Applications in Materials Science

Many of the methods for modeling relationships between chemical structure and biological activity or physicochemical properties such as solubility are so-called platform technologies. This means that they are quite general and can be applied to many other types of molecules and properties. One of the exciting changes that have occurred in the chemoinformatics field has been the realization that computational molecular modeling and design methods developed for drug discovery over the past 50 years can be applied equally well to the discovery and optimization of materials more generally. The application of chemoinformatics methods like quantitative structure–property relationships (QSPRs) modeling to materials science was comprehensively reviewed recently.
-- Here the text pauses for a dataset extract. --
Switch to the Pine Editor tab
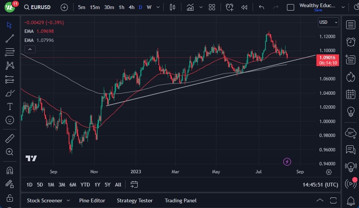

Two of the hottest areas of research and commercial application in materials science in the past 10–15 years are nanotechnology and regenerative medicine. Although they may seem quite different fields, they do have a lot in common. The differences are largely whether the materials developed are used in biological or non-biological applications. It is obvious that scientists are gaining some degree of mastery over the purposeful design of materials for both of these important areas. We are now designing novel porous materials like metal–organic frameworks (MOFs) to solve environmental problems such as the capture of CO2 and its conversion into “green” fuel for transport. The unique properties that many materials acquire when in a nanoparticulate form are also being recognized, and products containing nanoparticles are becoming common. Additive manufacturing (3D printing) is finding exciting new applications for novel materials; new polymers are making lighting, communication, and entertainment cheaper and more energy efficient; and we are also seeing the appearance of new cheaper solar cells. In the healthcare area, we are entering an unprecedented area where we can literally reprogram cells to do our bidding and can design new biocompatible materials that can not only replace diseased or damaged parts of the body but also “instruct” cells to speed recovery.